Je n'avais pas l'intention de développer ce sujet, que vous trouvez dans mes commentaires de ce groupe à la date du 2704 avec le texte suivant :
"En couverture de la Gazette de l'Hôtel Drouot de cette semaine, nous voyons un cachet portant le sceau impérial Kangxi de grand format (14x10x10 cm), à vendre le 14 juin par Hervé Chassaing à Toulouse. 500 K€ sont attendus pour cet objet en stéatite."
La vente a donc lieu demain. C'est un article de l'AFP qui vient de raviver mon intérêt pour cet objet. Pour des raisons liées aux stratégies d'informations, les nouvelles fournies par la presse au grand public le sont souvent au tout dernier moment, hélas.
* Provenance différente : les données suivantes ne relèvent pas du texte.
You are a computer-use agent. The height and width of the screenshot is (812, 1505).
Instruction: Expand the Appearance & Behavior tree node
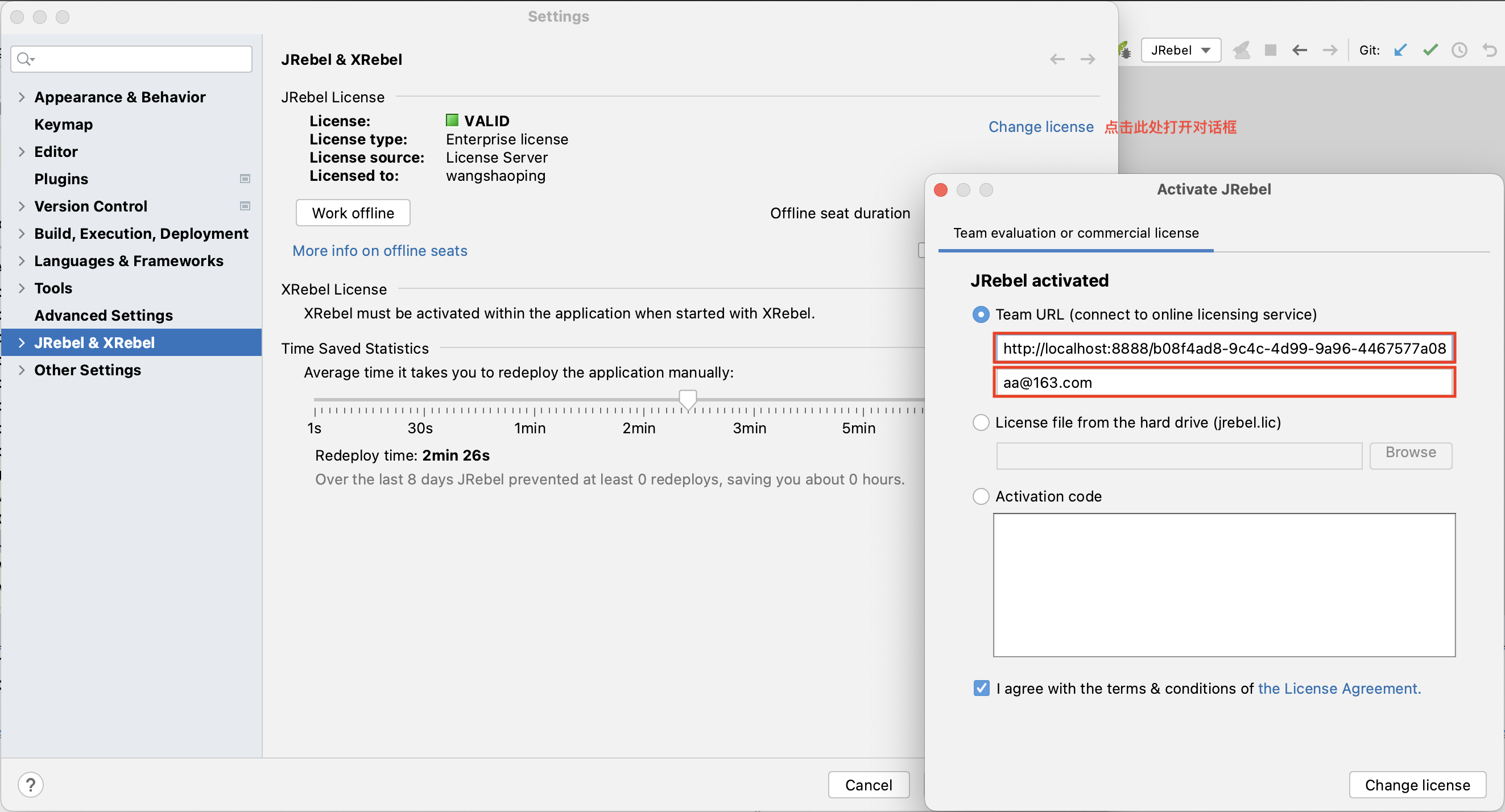click(x=22, y=97)
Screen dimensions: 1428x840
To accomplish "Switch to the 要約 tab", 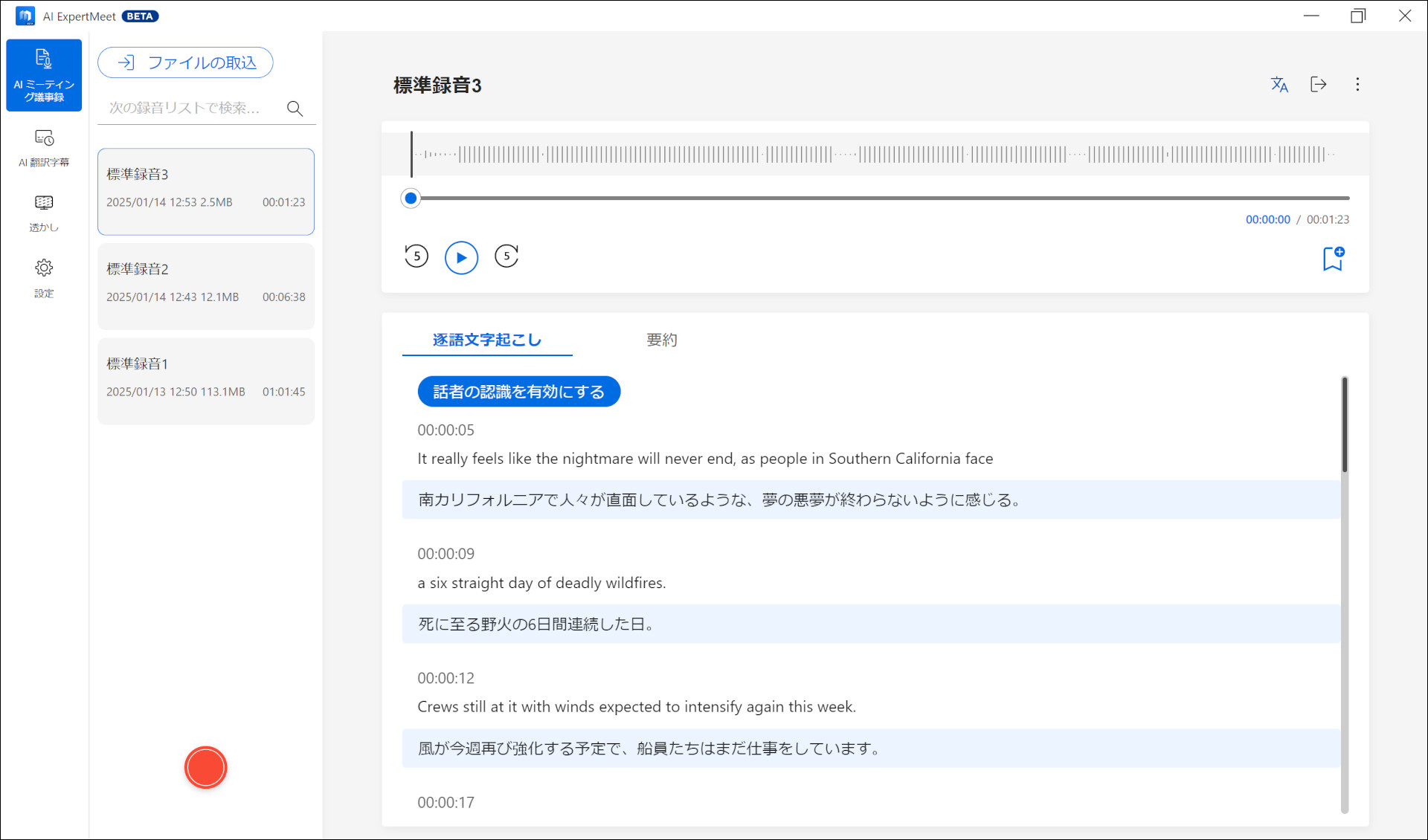I will 661,340.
Une des raisons pour lesquelles je n'avais pas approfondi est que, sans avoir de réels points de repères, j'avais trouvé que l'estimation était faible, et j'avais supposé que la raison était que le sceau est en stéatite et non en jade, d'où ma remarque à la fin de mon texte du 27 avril.
Curieusement, La Gazette d'aujourd'hui confirme l'estimation, mais l'AFP estime que cette pièce pourrait dépasser 1 M€. L'AFP indique comme référence qu' "En 2006, un cachet de l'époque Qianlong, de 4,7 cm de haut, avait été acheté 885.040 euros.". J'ai retrouvé cet objet dans mes archives papier. Il avait fait l'objet d'un "coup de coeur" dans La Gazette numéro 35 du 13 octobre 2006 page 129, et n'était pas non plus en jade mais en néphrite. Estimé 30 K€, il a été vendu 740 K€ au marteau à Dijon par de Vrégille et Bizoüard le 20 octobre 2006.
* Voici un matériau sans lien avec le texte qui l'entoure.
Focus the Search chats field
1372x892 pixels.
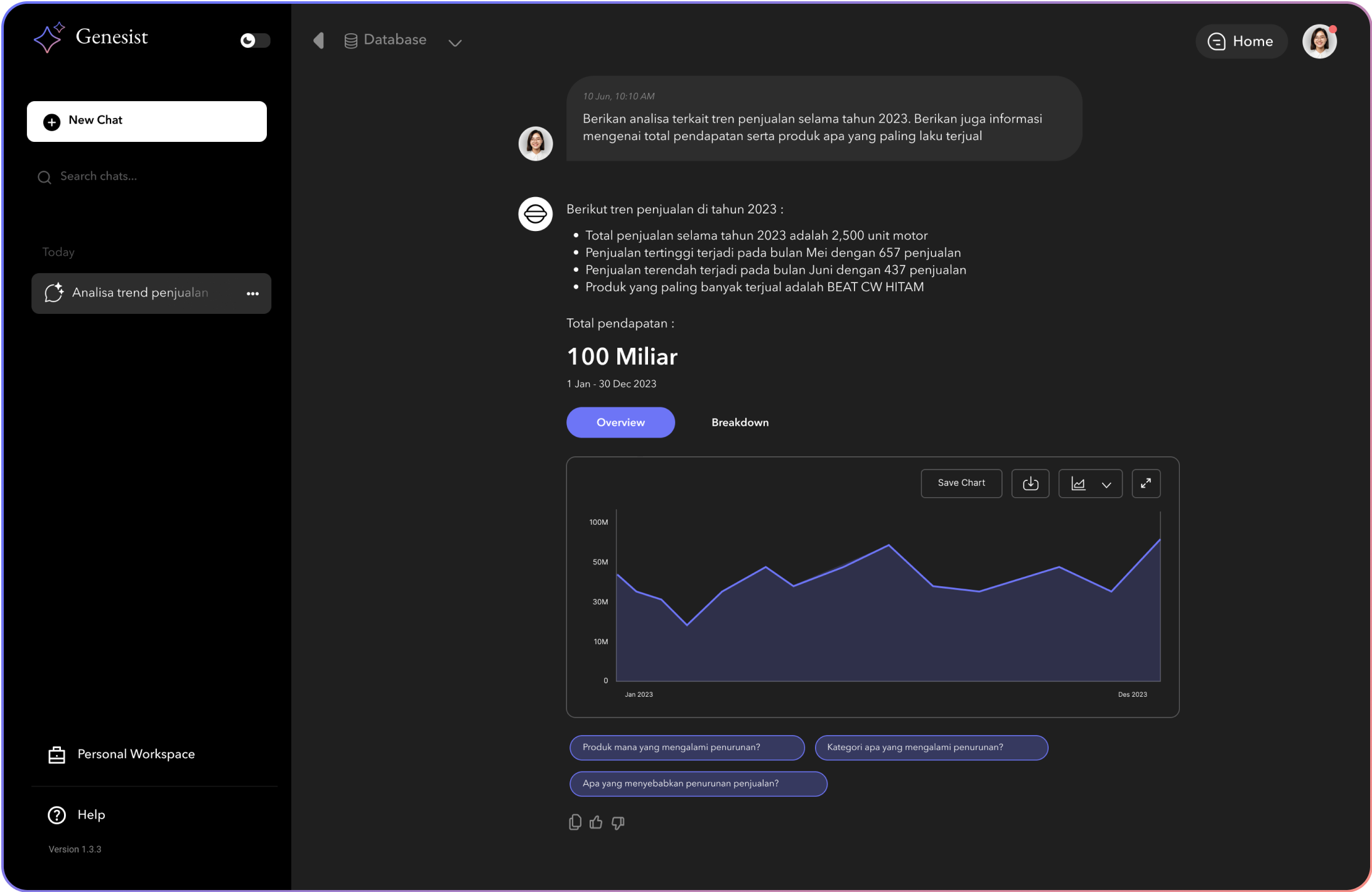point(151,176)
Revenons au communiqué de l'AFP pour le sceau de Toulouse. Le commissaire-priseur s'émerveille de ce que le propriétaire ignorait la qualité et la valeur de ce lot, et qu'il y a un trou de traçabilité de propriété de cet objet depuis 1946. Il ne voit pas que c'est un sérieux handicap : les acheteurs n'aiment pas les objets sur lesquels un risque existe qu'un ancien propriétaire volé vienne à les réclamer.
Au niveau de sa description, il a un bel atout : il est accompagné de son coffret laqué.